▸ **SET OF TASKS**
1. From the passage on fiber distribution, quote the part that opens with the words containing "We consider here" and closes with "the fibre distribution.".
2. In the passage on fiber distribution, how many bins is the measurement region uniformly divided into along the wall-normal direction?
3. Carry on the passage on fiber distribution from its last sentence.

▸ **QUOTED PASSAGE**
We consider here the fibre distribution as a function of the wall-normal coordinate, $y^{+}$. For each curvature class, we introduce the normalised fibre concentration defined as the fibre count ($N$) divided by the total number of fibres detected in that curvature class ($N_{0}$). Additional details on the number of fibres detected and used to compute the statistics in each experiment, i.e. for each value of shear Reynolds number considered, are reported in Appendix A. To compute the statistics, the measurement region is uniformly divided into 90 bins in the wall-normal direction. The statistics are reported for half-channel height ($0\leqslant y^{+} \leqslant {\textit {Re}}_{\tau }$) and for three ranges of curvature ($\kappa ^{*}$). We will analyse first the effect of Reynolds number and then the effect of curvature on the fibre distribution.

The horizontally averaged ($x$–$z$) normalised fibre number concentration, $N/N_{0}$, is reported in figure 6 for all values of curvature $\kappa ^{*}$ considered. Curvature increases from (a) to (c), as indicated in the panels, and the three values of Reynolds number are shown. We observe that, for all values of curvature, increasing the Reynolds number produces an increase of fibre concentration in the near-wall region. A possible explanation for this effect can be found by looking at the behaviour of the near-wall coherent structures. Wallace, Eckelmann & Brodkey (Reference Wallace, Eckelmann and Brodkey1972) and Kim, Moin & Moser (Reference Kim, Moin and Moser1987) observed that, in shear flows, the wall region is dominated by sweep events, whereas ejections are the dominant motions away from the wall. This disparity is more evident on increasing the shear Reynolds number, $ {\textit {Re}}_\tau$ (Wallace Reference Wallace2016). This could lead to a higher wall-ward flux of fibres, eventually increasing their near-wall concentration.

Stored data entries
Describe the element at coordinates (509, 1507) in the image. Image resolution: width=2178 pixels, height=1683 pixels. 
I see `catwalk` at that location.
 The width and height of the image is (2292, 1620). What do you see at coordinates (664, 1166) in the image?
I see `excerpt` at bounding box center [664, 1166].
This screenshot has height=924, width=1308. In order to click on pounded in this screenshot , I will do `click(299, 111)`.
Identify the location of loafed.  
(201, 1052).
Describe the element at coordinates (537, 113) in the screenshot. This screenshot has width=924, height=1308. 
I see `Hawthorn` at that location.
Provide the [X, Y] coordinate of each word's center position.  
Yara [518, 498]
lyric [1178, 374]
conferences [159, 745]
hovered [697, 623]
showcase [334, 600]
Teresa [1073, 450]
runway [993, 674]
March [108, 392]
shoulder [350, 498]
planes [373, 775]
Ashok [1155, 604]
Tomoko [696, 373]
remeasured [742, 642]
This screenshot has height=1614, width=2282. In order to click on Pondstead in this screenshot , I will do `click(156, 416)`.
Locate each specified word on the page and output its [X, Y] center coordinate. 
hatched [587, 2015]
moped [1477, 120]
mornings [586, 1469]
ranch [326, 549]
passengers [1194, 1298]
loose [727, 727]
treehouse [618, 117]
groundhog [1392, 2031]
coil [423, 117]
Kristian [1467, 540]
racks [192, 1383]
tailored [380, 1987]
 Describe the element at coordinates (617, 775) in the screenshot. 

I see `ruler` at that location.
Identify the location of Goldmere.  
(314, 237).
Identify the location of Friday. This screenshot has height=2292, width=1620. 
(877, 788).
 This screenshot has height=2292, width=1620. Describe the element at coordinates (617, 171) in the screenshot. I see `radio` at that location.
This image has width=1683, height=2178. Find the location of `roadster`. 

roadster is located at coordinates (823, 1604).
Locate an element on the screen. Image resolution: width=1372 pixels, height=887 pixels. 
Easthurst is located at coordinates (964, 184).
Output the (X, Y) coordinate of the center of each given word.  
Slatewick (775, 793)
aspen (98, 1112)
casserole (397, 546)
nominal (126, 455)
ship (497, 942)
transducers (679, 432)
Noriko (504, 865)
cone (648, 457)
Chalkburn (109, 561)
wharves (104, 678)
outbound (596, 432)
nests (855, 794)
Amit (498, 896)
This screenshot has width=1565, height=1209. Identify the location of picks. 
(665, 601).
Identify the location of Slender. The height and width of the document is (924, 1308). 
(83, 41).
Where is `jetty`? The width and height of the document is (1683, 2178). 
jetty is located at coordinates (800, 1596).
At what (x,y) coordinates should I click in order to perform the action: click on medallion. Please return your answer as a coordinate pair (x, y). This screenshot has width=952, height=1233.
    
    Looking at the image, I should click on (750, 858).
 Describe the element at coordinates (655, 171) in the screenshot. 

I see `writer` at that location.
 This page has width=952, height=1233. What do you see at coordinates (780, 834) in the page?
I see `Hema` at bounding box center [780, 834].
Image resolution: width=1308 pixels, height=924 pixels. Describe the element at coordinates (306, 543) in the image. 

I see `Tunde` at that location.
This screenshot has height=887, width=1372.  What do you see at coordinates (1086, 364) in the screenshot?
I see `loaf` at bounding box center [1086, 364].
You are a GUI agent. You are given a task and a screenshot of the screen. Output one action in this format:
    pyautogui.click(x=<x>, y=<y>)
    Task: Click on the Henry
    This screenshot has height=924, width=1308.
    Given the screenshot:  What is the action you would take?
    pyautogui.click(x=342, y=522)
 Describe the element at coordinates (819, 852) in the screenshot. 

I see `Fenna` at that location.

▸ **ANSWERS TO THE TASKS**
1.
We consider here the fibre distribution as a function of the wall-normal coordinate, $y^{+}$. For each curvature class, we introduce the normalised fibre concentration defined as the fibre count ($N$) divided by the total number of fibres detected in that curvature class ($N_{0}$). Additional details on the number of fibres detected and used to compute the statistics in each experiment, i.e. for each value of shear Reynolds number considered, are reported in Appendix A. To compute the statistics, the measurement region is uniformly divided into 90 bins in the wall-normal direction. The statistics are reported for half-channel height ($0\leqslant y^{+} \leqslant {\textit {Re}}_{\tau }$) and for three ranges of curvature ($\kappa ^{*}$). We will analyse first the effect of Reynolds number and then the effect of curvature on the fibre distribution.

2. 90 bins.

3.
Figure 6. (a) The $x$–$z$ averaged normalised fibre number concentration ($N/N_{0}$, solid lines) is shown as a function of the distance from the wall ($y^{+}$) for three different Reynolds numbers ($ {\textit {Re}}_\tau$). The mean value of concentration (vertical dashed lines) is indicated. The fibre curvature, $\kappa ^{*}$, is indicated on top of each panel and it increases from (a) to (c).

However, the increase of particle presence in the near-wall region is also influenced by curvature. To demonstrate the effect of curvature, we plot the same data of figure 6 in figure 7, where the horizontally averaged ($x$–$z$) normalised fibre number concentration, $N/N_{0}$, as a function of curvature is reported for all Reynolds numbers considered. While no remarkable difference occurs in the core of the flow (centre of the channel), in the near-wall region non-axisymmetric fibres tend to accumulate more than straight ones. This trend, which is consistent for all Reynolds numbers considered, occurs over a region of variable thickness, from $y^{+}\leqslant 50$ when $ {\textit {Re}}_{\tau }=180$, to $y^{+}\leqslant 150$ for $ {\textit {Re}}_{\tau }=720$. The minimum $y^{+}$ location at which fibres are detected is also variable with $ {\textit {Re}}_{\tau }$: since the physical extension of fibres and domain is kept constant, the dimensionless fibre length ($L_{f}^{+}$) increases with $ {\textit {Re}}_\tau$.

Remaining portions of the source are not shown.